Brontekst>
========

Het Gedrag van Schengen: trauma van de transportsector

Dieter
Schietse

 

Het Gedrag van Schengen: trauma van de transportsector

Na het openen van de grenzen binnen de Europese Unie zoeken Oost-Europese vrachtwagenchauffeurs massaal hun geluk in West-Europa. Naar hun normen verdienen ze genoeg om hun leven thuis in te ruilen voor een leven langs de West-Europese snelwegen. Het inzetten van die goedkope arbeidskrachten creëert een situatie van oneerlijke concurrentie. Transportfirma’s die weigeren mee te doen, gaan overkop.

In 2004 treden heel wat Centraal- en Oost-Europese landen toe tot de Europese Unie. Het is pas in 2009 dat de grenzen ook effectief open gaan voor Oost-Europese werknemers, maar op dat moment maken al enkele grote spelers binnen de transportsector gebruik van ingewikkelde illegale constructies om goedkope Oost-Europese arbeidskrachten in te zetten. Ze vlaggen uit naar Oost-Europa door er een dochteronderneming op te richten. Hun Oost-Europese chauffeurs laten ze hier rijden.

Goedkoper presteren

“Eigenlijk zijn er twee manieren om legaal in België te komen werken”, zegt Filip Van Overmeiren, specialist in Europees Sociaal Recht. “Enerzijds heb je het vrij verkeer van werknemers. Een Belgisch bedrijf kan een Pool rechtstreeks in dienst nemen zoals men een Belg in dienst neemt. Dan moet hij wel volledig gelijk behandeld worden op vlak van fiscaal recht, sociaal recht, arbeidsrecht, noem maar op. Anderzijds heb je het vrij verkeer van diensten. Daarbij wordt die Pool met zijn Pools bedrijf naar hier gehaald en aan Poolse arbeidsvoorwaarden tewerkgesteld.

“Door de economische crisis zoeken onze klanten naar transporten aan de goedkoopste prijs”, zegt Isabelle De Maegt van Febetra, federatie van Belgische transporteurs en logistieke dienstverleners. “Belgische transporteurs hebben hoge loonlasten, dus wordt er een beroep gedaan op transportondernemingen uit de nieuwe lidstaten.”

========

Overzicht records>

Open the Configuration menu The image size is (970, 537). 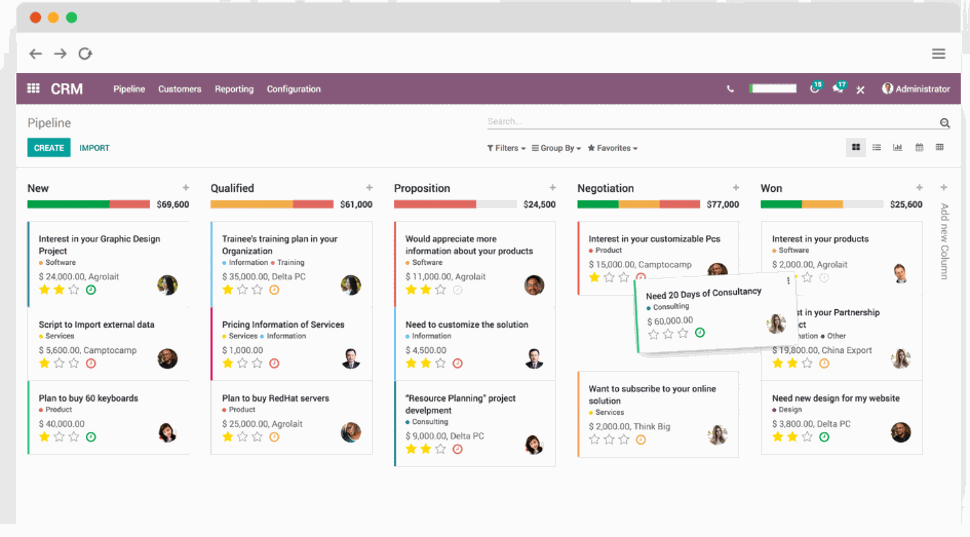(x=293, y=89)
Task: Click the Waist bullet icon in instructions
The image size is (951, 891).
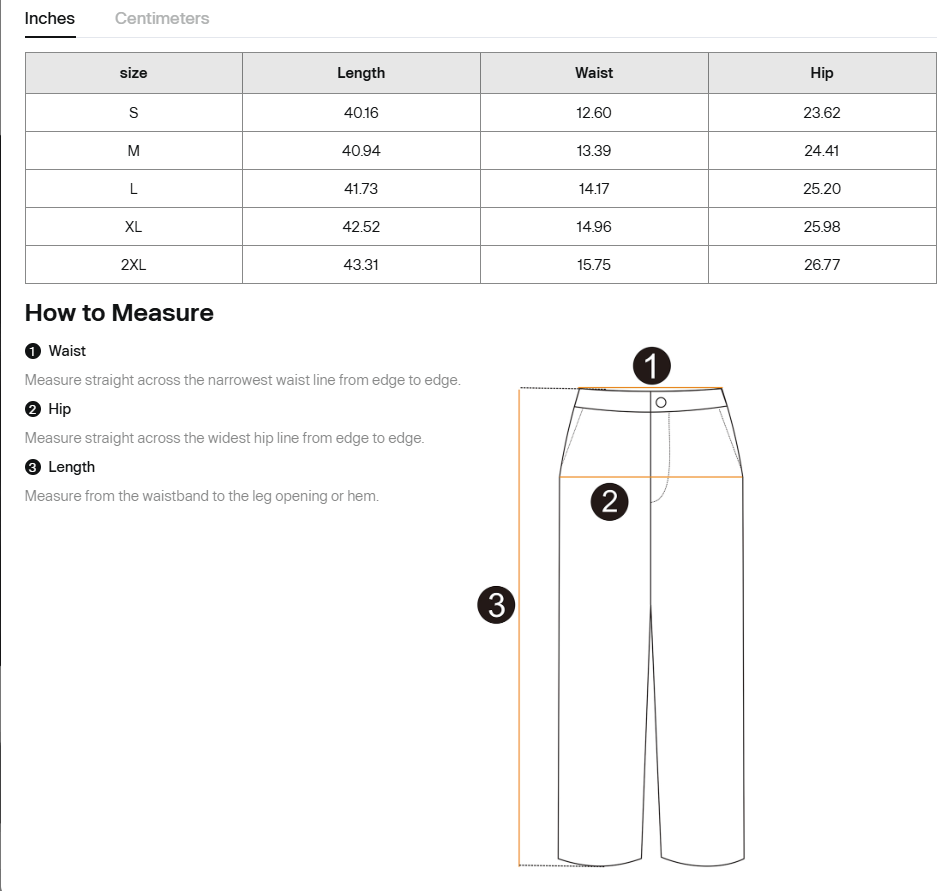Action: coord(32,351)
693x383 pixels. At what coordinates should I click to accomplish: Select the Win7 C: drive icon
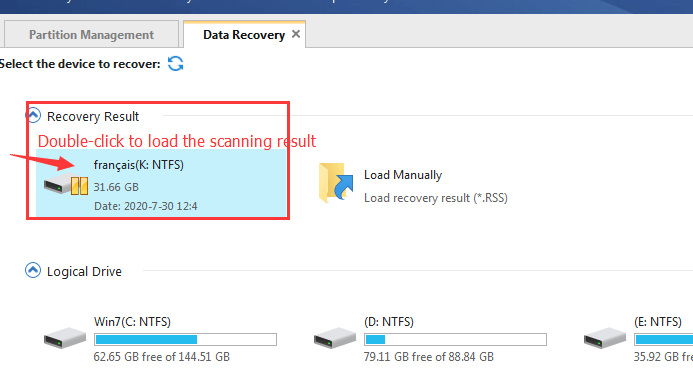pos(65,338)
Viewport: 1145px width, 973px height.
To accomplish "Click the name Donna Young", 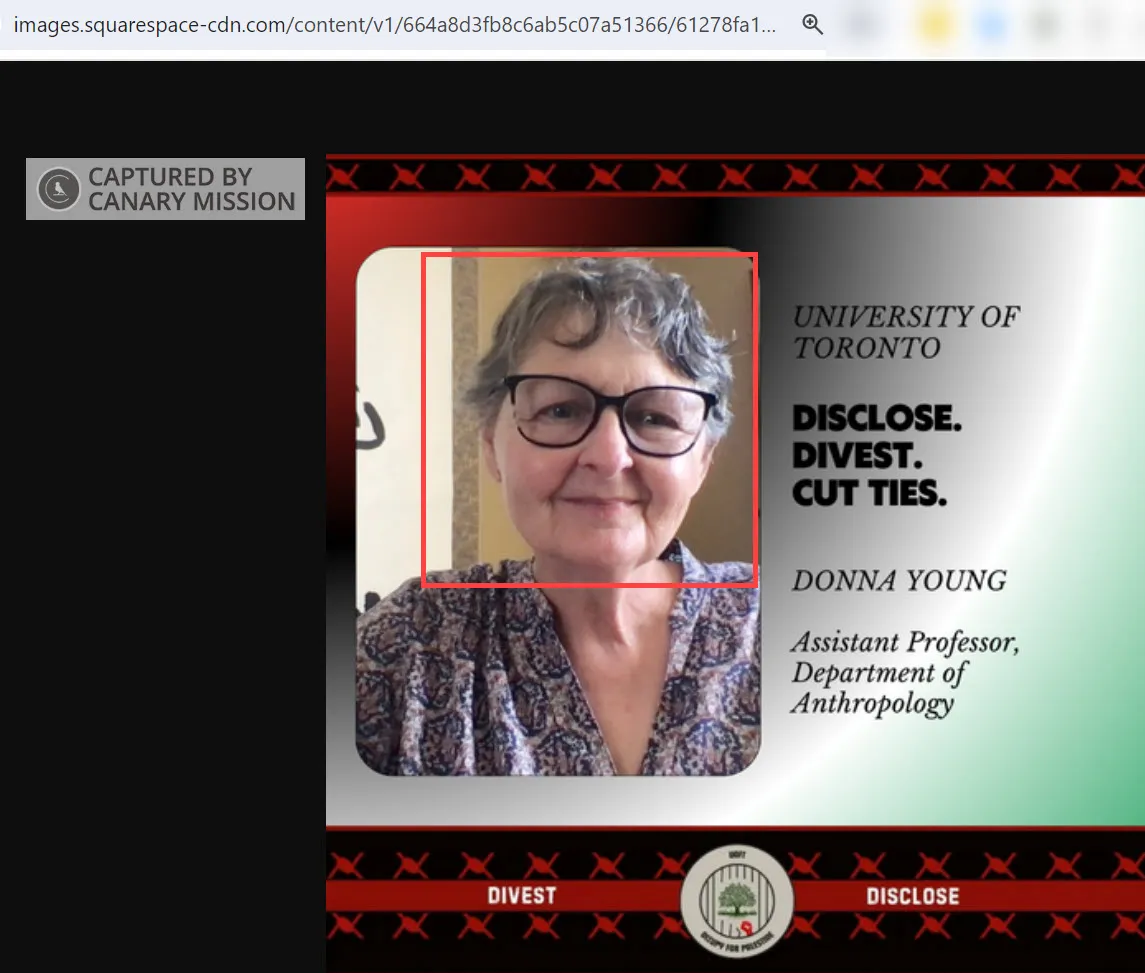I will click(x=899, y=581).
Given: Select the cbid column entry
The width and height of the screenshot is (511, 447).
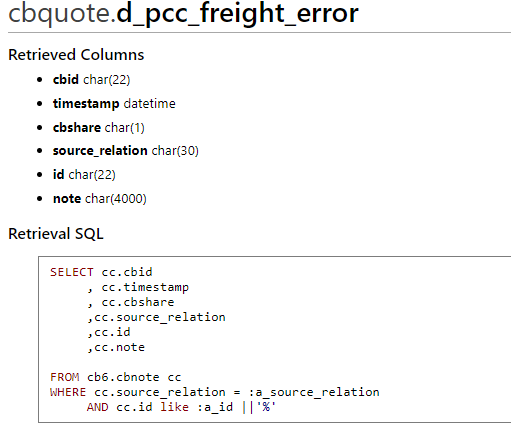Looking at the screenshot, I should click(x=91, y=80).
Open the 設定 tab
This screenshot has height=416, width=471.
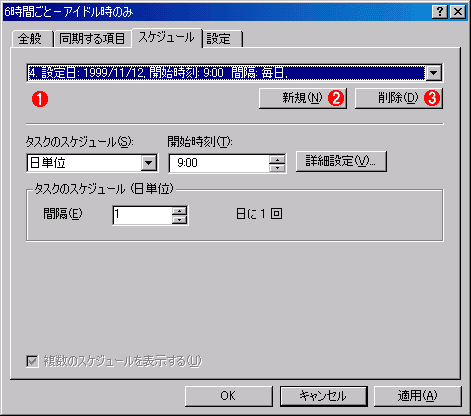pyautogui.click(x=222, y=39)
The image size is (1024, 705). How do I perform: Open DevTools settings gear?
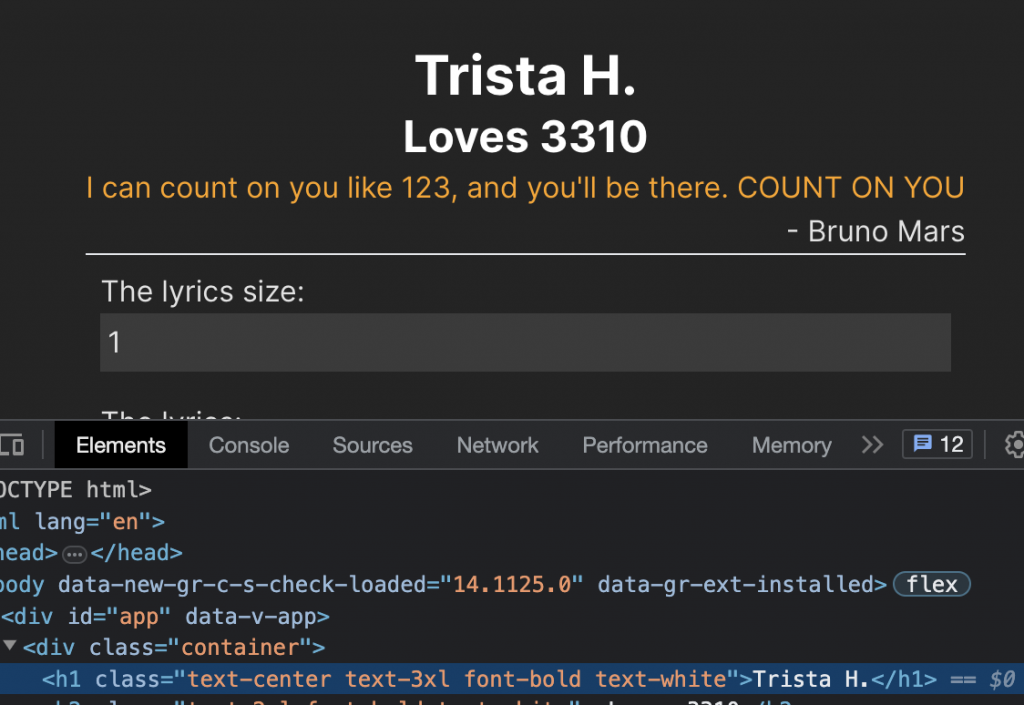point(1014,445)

========

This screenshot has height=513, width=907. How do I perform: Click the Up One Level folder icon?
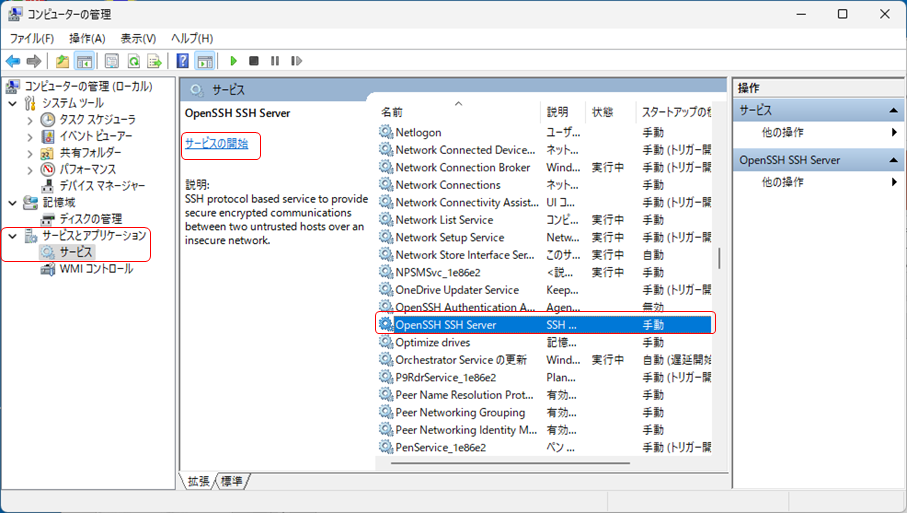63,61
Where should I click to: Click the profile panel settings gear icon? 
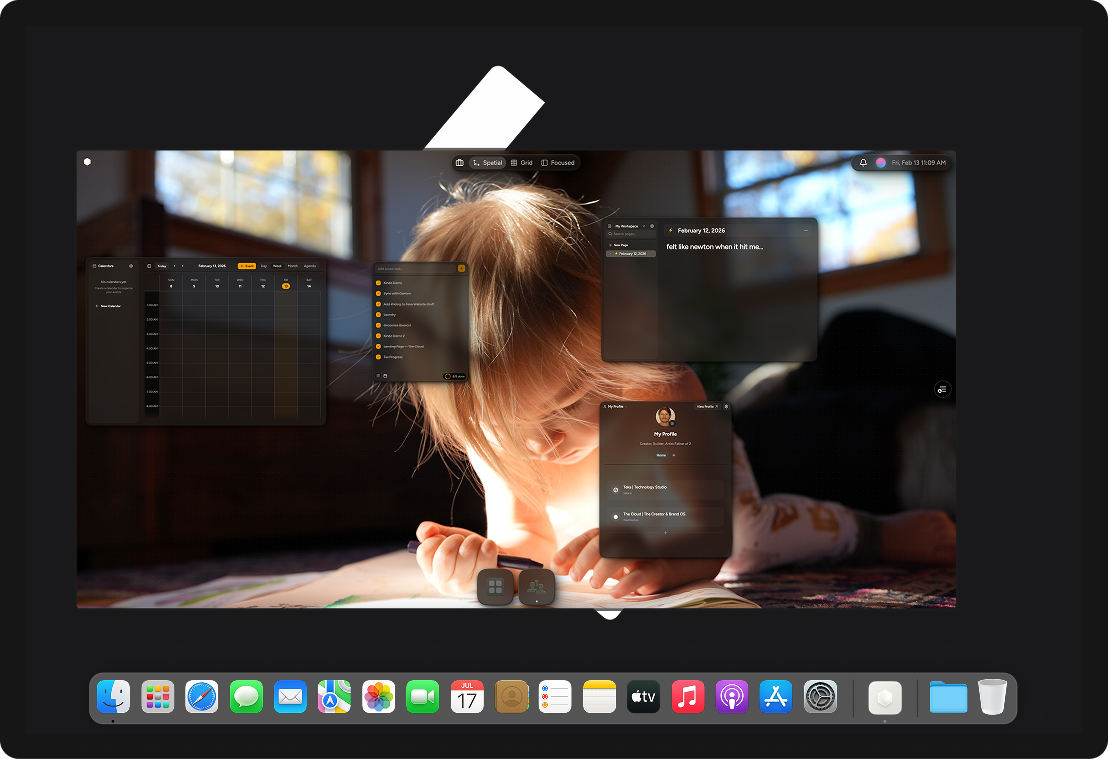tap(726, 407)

========

Doelstellingen>
• A. Neem de regels uit de records letterlijk over, beginnend bij de regel met "Open the 設定 tab" en eindigend bij de regel met "point(1014,445)". Laat de afbeeldingen daarbij weg.
• B. Zet de tekst over de transportsector voort na de laatste getoonde zin.

Resultaten opdracht>
• A.
Open the 設定 tab
This screenshot has height=416, width=471.
pyautogui.click(x=222, y=39)
The image size is (1024, 705). How do I perform: Open DevTools settings gear?
point(1014,445)

• B.
Frank Moreels van de Belgische Transportarbeidersbond ABVV-BTB legt uit wat het probleem is. “Een eerste probleem is het niet naleven van de detacheringsrichtlijn. Die zegt dat je betaald moet worden volgens de regels van het land waarin je tewerkgesteld wordt. Het tweede probleem is het niet naleven van de cabotagewetgeving. Cabotage is het vervoeren van goederen tussen twee punten in hetzelfde land door een bedrijf uit een ander land. Na een internationale rit mag een transporteur ook een aantal interne ritten doen in het land waar hij aankomt. Drie ritten binnen de zeven dagen. Na die drie ritten moet hij terug naar het buitenland, maar België is een klein land dus het is gemakkelijk om even de grens over te gaan en terug te keren. Er zijn Oost-Europese firma’s die hier bijna permanent intern vervoer doen met goedkope Oost-Europese chauffeurs.”

“Een inbreuk op de detacheringsrichtlijn”, volgens John Crombez, staatssecretaris voor de Bestrijding van de fiscale en de sociale fraude. “Tenzij men die chauffeurs tegen de Belgische arbeids- en sociale zekerheidsvoorwaarden tewerkstelt, maar daar willen ze juist vanaf om goedkoper te presteren.”

Chauffeurs van de bomen plukken

“De fraude gaat van zaken die wettelijk niet kloppen tot economische uitbuiting”, zegt Crombez. “Maar het creëert wel een situatie van onmogelijke en oneerlijke concurrentie. Firma’s die volledig in orde zijn, doen uiteindelijk toch mee of gaan failliet.”

Michel De Vries is CEO van CP Ships Logistics.* “We zitten op dit moment echt met het water aan de lippen, maar ik denk aan de toekomst van België. Als ik zou uitvlaggen moet ik hier 120 mensen ontslaan. Als ik Oostblokkers zou aannemen, zou ik veel winst maken, maar dat zal binnen vijftig jaar niet veel meebrengen voor mijn kinderen en kleinkinderen.”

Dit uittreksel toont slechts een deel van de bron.